I've heard that some UK labs have poor handling leading to cross contamination. Also how many cycles before a positive is detected?
I've heard that some UK labs have poor handling leading to cross contamination. Also how many cycles before a positive is detected?
Some of the lighthouse lab handling is pretty terrible. Plenty of evidence of leaking tubes, cross contamination (and likely staff infection).
cT varies as we use different assays and different machines. Some run all the way to end point, some dont.
FOIA requests showed 40 or so which is pretty normal.
The obvious conclusion is that fears about the impact of false positives on covid statistics has been hugely inflated in some places.
Such as this website.
PCR cant amplify what isn't there.
ok that works - kind of -- no amplification errors but still some "machine errors" / other corona cross reaction errors --- most (all?) of which are eliminated on retesting / deeper testing - and this all happens before an interim or final result is formally published to the patient and their clinician ---- - so the effective false positive rate for the testing process in an area of zero incidence is effectively zero ?

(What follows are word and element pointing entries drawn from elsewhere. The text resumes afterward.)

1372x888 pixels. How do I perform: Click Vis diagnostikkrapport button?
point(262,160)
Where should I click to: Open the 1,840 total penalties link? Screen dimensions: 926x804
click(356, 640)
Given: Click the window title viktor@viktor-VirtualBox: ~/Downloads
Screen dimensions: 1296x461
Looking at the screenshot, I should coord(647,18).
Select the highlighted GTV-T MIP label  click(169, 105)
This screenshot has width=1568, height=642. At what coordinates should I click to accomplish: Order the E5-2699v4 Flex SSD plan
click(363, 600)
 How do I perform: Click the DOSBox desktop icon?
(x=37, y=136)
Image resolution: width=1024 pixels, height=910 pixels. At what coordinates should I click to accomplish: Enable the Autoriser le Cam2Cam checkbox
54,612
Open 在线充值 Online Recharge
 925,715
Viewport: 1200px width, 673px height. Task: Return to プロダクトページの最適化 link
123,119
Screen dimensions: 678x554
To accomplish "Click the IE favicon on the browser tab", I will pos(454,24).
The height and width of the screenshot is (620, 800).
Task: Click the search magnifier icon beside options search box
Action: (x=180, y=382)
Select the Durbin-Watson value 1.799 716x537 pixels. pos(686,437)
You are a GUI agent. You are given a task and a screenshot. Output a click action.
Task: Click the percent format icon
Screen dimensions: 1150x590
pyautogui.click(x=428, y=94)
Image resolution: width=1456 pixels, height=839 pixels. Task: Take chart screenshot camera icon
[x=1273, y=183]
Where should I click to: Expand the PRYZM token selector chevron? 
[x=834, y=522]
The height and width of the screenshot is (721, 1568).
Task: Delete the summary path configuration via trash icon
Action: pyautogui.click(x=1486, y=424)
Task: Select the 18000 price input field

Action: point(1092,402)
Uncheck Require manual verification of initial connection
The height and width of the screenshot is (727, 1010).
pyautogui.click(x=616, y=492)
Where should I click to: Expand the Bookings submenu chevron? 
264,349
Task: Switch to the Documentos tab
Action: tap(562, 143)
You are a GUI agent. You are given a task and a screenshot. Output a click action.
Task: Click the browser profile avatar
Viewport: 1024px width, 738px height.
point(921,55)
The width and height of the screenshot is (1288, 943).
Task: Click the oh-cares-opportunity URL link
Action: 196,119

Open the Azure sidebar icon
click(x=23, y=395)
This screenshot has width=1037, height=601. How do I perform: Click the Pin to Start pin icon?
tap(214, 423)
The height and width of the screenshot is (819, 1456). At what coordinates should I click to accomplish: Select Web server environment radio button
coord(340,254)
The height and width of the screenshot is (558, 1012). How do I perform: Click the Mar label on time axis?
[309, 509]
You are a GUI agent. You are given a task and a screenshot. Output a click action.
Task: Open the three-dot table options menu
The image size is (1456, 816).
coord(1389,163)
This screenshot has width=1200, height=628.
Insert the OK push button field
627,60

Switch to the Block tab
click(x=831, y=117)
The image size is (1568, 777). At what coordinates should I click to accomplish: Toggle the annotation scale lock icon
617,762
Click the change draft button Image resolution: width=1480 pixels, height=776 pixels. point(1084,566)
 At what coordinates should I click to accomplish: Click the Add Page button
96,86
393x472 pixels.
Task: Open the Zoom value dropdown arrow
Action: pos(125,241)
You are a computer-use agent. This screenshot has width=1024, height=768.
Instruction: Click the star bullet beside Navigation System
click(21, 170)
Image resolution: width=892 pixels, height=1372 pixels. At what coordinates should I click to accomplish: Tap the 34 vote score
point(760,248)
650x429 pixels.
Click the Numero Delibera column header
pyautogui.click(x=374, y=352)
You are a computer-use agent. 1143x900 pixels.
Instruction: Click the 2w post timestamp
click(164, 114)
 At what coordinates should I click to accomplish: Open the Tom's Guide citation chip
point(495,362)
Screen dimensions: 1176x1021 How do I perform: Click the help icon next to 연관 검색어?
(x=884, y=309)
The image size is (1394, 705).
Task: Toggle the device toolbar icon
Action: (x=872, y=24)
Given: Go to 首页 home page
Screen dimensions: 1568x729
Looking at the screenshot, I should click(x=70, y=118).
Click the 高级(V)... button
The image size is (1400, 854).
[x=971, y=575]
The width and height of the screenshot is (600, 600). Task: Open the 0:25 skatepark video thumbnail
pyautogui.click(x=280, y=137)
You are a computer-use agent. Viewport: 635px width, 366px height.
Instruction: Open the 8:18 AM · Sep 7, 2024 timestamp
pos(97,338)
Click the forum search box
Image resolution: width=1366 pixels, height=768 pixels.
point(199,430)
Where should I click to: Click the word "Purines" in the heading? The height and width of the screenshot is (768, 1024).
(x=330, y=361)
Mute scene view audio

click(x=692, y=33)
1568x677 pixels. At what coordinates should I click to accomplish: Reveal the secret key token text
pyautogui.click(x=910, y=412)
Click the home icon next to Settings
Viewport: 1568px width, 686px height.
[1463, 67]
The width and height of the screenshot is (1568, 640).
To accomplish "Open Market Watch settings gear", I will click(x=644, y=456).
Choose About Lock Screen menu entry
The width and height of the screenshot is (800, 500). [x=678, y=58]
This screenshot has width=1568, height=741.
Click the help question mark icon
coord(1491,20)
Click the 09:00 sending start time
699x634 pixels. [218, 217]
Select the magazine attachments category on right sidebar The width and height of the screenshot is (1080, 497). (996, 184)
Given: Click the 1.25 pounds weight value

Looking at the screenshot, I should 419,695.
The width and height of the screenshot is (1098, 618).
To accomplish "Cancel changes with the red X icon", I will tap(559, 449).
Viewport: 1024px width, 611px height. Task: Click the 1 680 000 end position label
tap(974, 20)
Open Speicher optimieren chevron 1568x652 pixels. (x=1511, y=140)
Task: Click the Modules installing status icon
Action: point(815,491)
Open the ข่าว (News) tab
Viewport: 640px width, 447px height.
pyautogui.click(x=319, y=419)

still seems unlikely - obviously we need a better idea what happens in the labs - i think some of the concerns around amplifying the influence of false positives in areas of low (not no) prevelance have come from people with a Pathology Lab Background - but yeas getting back to the IOM or WA you c ant amplify zero?
A 2nd test (ideally with a resample but not always) makes a massive difference in reducing any false positives. in low prevelance.
Ultimately if the viral load is high its unlikely to be a false reading provided your test controls all indicate OK.
IF its borderline you retest (as per UK and WHO guidance).
So yes there are false positives but there are mitigation measures.
The main issue with PCR is it cant distinguish between infected v exposed. Thats a different thing again and isn't a "false positive" as such.
This might be more of an issue the higher the prevalence is as more people will be exposed to viral fragments even if not infected.
We still don't have a reliable, accurate test for detecting *infection*.